基于MSPA的街区蓝绿基础设施格局及其热缓解特征

苏王新,张刘宽,常青*   

  1. (中国农业大学园艺学院, 北京 100193)
  • 出版日期:2022-06-10 发布日期:2022-06-09

Characteristics of blue-green infrastructure and its relationship with thermal environment in blocks based on morphological spatial pattern analysis (MSPA).

SU Wang-xin, ZHANG Liu-kuan, CHANG Qing*   

  1. (College of Horticulture, China Agricultural University, Beijing 100193, China).
  • Online:2022-06-10 Published:2022-06-09

摘要: 城市绿蓝基础设施在解决城市热环境、提升热舒适性以适应气候变化等方面具有重要作用。本研究基于北京市三山五园地区高分辨率影像,通过形态学空间格局分析(MSPA)量化城市蓝绿基础设施(GBI)格局特征,统计分析街区GBI组成结构与街区地表温度的相关关系,并探究GBI热缓解能力与影响因素。结果表明:三山五园地区GBI面积占比为60.61%,地表平均温度(Tm)与GBI面积比呈显著负相关,且与树木占比的相关性大于水体和草地,与核心区占比的相关性依次大于孔隙区、边缘区、环路区、桥接区、支线区;GBI空间形态格局显著影响其热缓解特征;在GBI核心区面积占比大于10%的街区,Tm与核心区和孔隙区面积占比呈显著负相关,而与树木、草地和水体等类型面积占比无相关性;在核心区占比介于1%~10%的街区,Tm与树木以及环路区、桥接区和支线区面积占比均呈显著负相关;核心区占比小于1%的街区,Tm仅与边缘区面积占比呈显著负相关;未来街区GBI规划设计除考虑绿地覆被类型外,应紧密结合街区GBI布局形态特征,可采用扩大规模(围绕现有GBI斑块增加外围边缘区宽度)、提升连通性(连接现有GBI斑块构建蓝绿廊道)、优化活动场地配比(适度增加核心区内部活动场地)等适应性方法,形成街区基于自然的热缓解解决方案。研究结果可以增进对城市街区蓝绿基础设施格局与热缓解特征关系的理解,为街区尺度缓解热岛效应、提高热舒适度提供参考。

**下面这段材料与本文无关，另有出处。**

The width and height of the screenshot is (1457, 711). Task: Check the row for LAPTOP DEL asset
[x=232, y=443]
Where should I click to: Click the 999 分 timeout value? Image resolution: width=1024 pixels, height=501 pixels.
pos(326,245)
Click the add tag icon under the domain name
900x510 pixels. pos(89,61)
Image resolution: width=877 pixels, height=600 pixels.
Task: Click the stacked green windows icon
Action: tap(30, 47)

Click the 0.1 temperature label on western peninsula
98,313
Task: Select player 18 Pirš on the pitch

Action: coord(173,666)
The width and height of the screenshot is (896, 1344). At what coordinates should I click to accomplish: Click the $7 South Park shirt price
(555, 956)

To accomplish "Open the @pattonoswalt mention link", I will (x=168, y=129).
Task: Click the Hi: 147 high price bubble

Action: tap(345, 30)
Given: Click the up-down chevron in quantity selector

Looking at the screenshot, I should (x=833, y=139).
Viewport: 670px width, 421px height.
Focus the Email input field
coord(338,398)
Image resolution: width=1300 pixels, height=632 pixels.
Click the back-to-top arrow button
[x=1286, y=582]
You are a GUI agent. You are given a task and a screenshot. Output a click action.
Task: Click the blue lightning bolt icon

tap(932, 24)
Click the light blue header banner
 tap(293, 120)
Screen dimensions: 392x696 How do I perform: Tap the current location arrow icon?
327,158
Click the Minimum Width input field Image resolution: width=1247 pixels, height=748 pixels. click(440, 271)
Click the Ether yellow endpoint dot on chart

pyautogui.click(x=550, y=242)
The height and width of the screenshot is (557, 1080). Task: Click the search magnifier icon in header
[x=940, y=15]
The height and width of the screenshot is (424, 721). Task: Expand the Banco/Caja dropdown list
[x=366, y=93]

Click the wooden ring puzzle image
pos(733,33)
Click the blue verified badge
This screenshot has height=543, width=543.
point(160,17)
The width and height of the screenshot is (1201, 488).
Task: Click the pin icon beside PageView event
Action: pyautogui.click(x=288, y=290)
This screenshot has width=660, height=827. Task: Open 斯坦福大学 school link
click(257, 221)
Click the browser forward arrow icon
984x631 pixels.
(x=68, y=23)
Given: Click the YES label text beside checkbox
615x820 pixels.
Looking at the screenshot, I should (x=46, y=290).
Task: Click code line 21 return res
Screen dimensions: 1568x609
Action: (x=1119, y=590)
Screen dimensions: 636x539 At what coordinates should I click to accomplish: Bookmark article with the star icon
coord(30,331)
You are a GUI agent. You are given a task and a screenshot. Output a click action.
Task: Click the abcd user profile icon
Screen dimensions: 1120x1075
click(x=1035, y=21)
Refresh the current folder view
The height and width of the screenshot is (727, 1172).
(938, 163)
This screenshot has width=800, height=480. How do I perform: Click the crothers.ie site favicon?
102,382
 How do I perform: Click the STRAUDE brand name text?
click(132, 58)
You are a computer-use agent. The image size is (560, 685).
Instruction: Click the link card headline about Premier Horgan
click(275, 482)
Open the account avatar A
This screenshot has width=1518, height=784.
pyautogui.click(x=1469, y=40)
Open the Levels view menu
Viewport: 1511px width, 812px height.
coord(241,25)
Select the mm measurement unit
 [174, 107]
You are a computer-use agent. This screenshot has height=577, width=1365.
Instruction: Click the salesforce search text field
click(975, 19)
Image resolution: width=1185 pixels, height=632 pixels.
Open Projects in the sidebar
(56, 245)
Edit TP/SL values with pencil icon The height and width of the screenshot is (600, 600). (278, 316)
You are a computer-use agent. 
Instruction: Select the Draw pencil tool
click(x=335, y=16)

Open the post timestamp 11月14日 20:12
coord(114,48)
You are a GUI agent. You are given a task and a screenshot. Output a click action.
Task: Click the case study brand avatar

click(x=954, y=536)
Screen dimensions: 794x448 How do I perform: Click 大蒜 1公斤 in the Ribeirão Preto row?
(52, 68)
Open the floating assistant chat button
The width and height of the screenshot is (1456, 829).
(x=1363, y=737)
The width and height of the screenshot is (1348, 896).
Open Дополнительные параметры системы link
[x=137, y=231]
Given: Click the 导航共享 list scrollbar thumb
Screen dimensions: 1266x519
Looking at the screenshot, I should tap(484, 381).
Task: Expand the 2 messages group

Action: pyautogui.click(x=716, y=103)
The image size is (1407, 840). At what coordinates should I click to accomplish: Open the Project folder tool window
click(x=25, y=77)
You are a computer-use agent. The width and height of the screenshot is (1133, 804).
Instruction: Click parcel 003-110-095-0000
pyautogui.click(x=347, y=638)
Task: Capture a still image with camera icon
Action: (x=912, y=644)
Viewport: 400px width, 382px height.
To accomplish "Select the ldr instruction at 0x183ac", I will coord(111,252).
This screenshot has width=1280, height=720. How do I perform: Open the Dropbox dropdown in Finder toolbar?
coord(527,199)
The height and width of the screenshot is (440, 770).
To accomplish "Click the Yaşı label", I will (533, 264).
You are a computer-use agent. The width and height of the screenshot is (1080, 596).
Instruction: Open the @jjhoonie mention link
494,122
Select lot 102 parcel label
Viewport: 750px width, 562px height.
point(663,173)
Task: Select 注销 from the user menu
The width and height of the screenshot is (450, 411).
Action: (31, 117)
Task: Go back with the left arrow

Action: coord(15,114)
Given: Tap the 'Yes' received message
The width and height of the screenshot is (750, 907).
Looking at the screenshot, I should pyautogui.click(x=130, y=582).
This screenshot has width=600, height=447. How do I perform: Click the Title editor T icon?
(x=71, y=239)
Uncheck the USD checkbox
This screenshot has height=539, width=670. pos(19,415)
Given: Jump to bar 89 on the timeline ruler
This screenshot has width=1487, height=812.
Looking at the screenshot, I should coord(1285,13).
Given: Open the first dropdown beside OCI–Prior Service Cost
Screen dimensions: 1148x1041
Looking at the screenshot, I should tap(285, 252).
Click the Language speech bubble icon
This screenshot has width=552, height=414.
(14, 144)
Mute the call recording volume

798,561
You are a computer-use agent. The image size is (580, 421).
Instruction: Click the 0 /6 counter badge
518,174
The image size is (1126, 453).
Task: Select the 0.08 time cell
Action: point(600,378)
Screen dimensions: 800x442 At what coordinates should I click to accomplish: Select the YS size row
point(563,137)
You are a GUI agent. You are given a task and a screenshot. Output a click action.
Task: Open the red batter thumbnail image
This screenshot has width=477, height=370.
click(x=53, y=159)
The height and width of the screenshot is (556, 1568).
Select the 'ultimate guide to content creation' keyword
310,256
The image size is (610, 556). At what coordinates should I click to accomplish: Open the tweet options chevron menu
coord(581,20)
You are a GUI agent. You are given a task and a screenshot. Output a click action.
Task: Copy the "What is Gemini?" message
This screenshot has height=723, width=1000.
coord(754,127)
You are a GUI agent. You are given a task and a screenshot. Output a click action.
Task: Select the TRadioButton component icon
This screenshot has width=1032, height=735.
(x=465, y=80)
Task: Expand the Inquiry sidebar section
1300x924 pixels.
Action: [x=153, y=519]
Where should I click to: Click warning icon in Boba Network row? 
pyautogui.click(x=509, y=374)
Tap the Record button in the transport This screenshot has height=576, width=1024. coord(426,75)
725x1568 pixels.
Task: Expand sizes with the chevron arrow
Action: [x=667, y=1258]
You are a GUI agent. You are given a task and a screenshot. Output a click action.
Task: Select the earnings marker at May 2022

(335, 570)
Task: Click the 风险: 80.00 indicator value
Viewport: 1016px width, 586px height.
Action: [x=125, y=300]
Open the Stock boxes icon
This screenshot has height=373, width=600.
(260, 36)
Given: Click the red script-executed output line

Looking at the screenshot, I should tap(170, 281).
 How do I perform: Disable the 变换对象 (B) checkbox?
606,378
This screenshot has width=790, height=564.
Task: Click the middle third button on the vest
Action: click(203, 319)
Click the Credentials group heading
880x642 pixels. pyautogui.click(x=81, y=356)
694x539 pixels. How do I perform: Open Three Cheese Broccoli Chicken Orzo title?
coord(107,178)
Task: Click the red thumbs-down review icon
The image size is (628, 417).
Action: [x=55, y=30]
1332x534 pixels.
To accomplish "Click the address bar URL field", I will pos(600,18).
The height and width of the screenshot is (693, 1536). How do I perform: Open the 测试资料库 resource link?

关键词: 蓝绿基础设施, 形态学空间格局, 基于自然的解决方案, 城市热环境, 三山五园

Abstract: Urban green-blue infrastructure (GBI) in blocks plays an important role in adapting to climate change by solving urban thermal environment and improving thermal comfort. Based on high resolution images of Three Hills and Five Gardens Area in Beijing, morphological spatial pattern analysis (MSPA) was used to quantify the pattern of urban GBI. GBI types included branch, bridge, core, edge, islet, loop, and perforation. We analyzed the correlation between GBI’s composition and structure and land surface temperature, and GBI’s thermal mitigation ability and its influencing factors. In Three Hills and Five Gardens Area, the area ratio of GBI was 60.61%, while the correlation between mean surface temperature (Tm) and GBI’s area ratio was significantly negative. The correlation between Tm and ratio of trees was greater than that with water body or grassland. The relevance was higher between Tm and the ratio of core area than with perforation area, edge area, loop area, bridge area and branch area in turn. Thermal mitigation of GBI was significantly affected by its spatial pattern. In the blocks with core area ratio of GBI over 10%, Tm was negatively correlated with the proportion of core area and perforation area, but not with that of tree, grassland, and water. In the blocks with core area ratio of GBI between 1% and 10%, Tm was negatively correlated with trees occupying area, loop area, bridge area and branch area. In the blocks with core area ratio of less than 1%, Tm was negatively correlated with edge area. In addition to taking green space cover types into consideration, the planning and design of GBI in future blocks should be closely combined with the characteristics of GBI layout, which can be implemented by the following measures: enlarging the scale (increasing the width of peripheral edge area around existing GBI patches), enhancing connectivity (connecting existing GBI patches to construct blue-green corridor), optimizing the configuration of activity fields (appropriately increasing activity fields within the core area), in order to form the nature-based thermal mitigation solutions for blocks. The results can enhance the understanding of relationships between GBI pattern and thermal mitigation characteristics in urban blocks, and provide reference for the mitigation of heat island effect and thermal comfort improvement at urban block scale.

Key words: urban green-blue infrastructure, morphological spatial pattern, nature-based solution, urban thermal environment, Three Hills and Five Gardens Area.